SaaSy HR firm gets around a bit

Updated Workday has jumped into bed with Google Cloud, making it a preferred provider to run workloads for core industry in a public cloud environment - five years after talking in similarly glowing terms about AWS.

The SaaSy finance and HR application firm said the Google Cloud would be their first suggestion for customers in healthcare, financial services, and retail.

In a statement, Workday said customers will be able to deploy Workday Financial Management, Workday Human Capital Management (HCM), and Workday Adaptive Planning on Google's infrastructure.

Chano Fernandez, co-CEO at Workday, claimed the partnership would offer "an exceptional public cloud experience."

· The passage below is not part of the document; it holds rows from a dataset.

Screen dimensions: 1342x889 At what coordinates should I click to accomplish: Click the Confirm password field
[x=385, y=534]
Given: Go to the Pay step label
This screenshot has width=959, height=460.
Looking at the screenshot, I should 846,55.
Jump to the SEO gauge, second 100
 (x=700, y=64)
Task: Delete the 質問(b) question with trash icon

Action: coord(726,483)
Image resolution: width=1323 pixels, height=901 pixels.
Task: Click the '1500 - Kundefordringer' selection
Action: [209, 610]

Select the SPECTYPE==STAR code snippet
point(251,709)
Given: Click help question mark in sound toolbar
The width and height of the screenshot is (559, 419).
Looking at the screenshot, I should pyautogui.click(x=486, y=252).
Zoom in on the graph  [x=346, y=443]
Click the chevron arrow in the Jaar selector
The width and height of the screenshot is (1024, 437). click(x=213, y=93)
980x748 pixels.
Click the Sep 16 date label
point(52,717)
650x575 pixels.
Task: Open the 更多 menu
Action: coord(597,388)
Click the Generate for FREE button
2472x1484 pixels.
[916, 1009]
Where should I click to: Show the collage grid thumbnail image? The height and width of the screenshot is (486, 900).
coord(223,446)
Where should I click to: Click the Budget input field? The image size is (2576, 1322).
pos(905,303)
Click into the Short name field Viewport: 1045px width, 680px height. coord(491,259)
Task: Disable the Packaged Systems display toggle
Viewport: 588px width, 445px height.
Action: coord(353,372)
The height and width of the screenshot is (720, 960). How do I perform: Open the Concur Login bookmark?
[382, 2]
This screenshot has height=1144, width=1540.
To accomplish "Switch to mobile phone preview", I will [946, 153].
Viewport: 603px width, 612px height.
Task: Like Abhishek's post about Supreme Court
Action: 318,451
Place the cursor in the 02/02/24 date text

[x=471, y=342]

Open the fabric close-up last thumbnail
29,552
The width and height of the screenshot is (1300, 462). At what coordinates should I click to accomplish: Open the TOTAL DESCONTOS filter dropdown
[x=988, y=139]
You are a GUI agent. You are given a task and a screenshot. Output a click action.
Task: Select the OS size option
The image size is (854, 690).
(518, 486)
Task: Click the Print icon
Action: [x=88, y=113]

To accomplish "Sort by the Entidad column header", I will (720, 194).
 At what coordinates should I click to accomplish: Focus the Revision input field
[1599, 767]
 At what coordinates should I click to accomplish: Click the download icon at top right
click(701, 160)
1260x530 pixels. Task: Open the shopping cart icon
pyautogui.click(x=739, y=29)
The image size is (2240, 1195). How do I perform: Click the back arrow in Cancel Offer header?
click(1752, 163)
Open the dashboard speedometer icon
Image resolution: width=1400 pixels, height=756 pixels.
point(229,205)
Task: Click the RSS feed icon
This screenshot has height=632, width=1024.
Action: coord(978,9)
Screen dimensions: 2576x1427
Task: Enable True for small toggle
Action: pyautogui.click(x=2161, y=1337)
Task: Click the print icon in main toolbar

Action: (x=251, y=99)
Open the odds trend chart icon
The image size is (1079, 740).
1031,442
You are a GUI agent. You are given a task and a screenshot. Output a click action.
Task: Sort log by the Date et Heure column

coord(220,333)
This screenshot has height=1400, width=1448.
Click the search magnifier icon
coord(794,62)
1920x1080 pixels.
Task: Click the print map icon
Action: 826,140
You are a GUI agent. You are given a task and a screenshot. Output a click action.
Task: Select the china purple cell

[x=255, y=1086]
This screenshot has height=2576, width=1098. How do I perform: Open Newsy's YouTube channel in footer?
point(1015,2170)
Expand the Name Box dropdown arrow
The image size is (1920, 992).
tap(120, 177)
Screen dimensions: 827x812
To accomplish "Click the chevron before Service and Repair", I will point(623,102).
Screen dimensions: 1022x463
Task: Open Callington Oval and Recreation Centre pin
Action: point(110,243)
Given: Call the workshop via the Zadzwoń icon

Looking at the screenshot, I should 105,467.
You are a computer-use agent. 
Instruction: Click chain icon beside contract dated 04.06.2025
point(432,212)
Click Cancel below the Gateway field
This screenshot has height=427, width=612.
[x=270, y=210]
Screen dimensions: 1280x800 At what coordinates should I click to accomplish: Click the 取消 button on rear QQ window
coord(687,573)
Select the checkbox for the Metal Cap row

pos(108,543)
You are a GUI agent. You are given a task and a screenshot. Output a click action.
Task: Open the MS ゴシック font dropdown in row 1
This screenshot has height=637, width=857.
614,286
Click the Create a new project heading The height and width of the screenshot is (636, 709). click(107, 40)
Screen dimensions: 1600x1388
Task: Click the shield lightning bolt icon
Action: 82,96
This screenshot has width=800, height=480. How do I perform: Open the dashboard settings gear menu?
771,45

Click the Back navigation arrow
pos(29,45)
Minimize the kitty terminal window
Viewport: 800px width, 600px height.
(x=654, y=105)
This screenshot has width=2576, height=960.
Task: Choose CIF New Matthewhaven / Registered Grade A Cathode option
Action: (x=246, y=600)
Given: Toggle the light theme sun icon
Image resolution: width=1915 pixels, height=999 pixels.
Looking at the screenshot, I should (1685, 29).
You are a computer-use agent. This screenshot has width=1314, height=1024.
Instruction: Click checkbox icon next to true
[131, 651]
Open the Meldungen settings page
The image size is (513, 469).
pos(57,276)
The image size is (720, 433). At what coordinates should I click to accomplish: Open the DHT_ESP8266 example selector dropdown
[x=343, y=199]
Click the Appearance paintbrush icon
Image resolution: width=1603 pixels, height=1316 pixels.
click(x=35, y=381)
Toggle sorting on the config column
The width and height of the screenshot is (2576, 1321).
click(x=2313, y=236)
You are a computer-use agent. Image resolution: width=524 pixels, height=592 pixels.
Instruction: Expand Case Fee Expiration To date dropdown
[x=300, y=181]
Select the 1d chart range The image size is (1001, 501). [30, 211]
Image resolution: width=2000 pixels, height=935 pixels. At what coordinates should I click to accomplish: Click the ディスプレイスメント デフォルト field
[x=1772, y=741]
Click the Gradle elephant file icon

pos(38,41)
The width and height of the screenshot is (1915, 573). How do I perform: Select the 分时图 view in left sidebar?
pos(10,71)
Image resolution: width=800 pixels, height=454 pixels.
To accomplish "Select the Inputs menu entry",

He said the pair will provide "cloud capabilities so organisations can enhance workforce productivity and accelerate their digital transformations".

Whether the arrangement is unique or not might be tested by the fact that in 2016, Workday selected Amazon Web Services (AWS) as its "preferred public cloud infrastructure provider" for customer production workloads.

The Register has contacted Workday for more information on the current status of that deal.

Workday and Amazon have another relationship, in that the application vendor provides software for the global ecommerce and technology giants HR functions. It was set to take on the bulk of those applications, replacing Oracle's PeopleSoft, until sometime last year when Amazon decided to pull the main plank of the project.

An AWS spokesperson told The Register: "A number of significant teams within Amazon continue to use Workday. Others have specific requirements based on their unique businesses. The partnership between the two companies remains strong."

Those among the more cynical tech sector observers might wonder why news of the project's about-turn suddenly emerged in July when the decision had been made last year. Whether Amazon had got wind of the Google deal – which was clearly already in the pipeline – and played midwife to the story is anyone's guess.

Like Amazon, Google is also a customer of Workday in a deal that dates back to 2012. Google still appears to be using Workday, according to recent job ads.

Workday also has relations with that other cloud giant, Microsoft Azure, although that platform only supports Adaptive Planning modules while the two also work together on integrations with Active Directory.

Whatever the fallout of Workday and Amazon's apparent disagreement, the SaaS application vendor is not expecting it to hit demand for its software. In May, Workday said it would hire around 2,500 workers to meet the demand expected for the post-pandemic return to work. ®

Updated to add at 09:01 UTC 13 August 2021

Workday has been in touch to add: "Our public cloud strategy includes offerings across multiple enterprise-class vendors... In addition to our own data centers, customers have the option to run the Workday Financial Management and Workday Human Capital Management (HCM) applications on AWS in the United States, Canada, Singapore, and recently announced expansion to Australia.

"We also offer Workday Adaptive Planning on both Azure and AWS. And most recently, Google Cloud was announced as a new cloud partner, which will allow customers to run Workday Financial Management, Workday HCM, and Workday Adaptive Planning in their environment."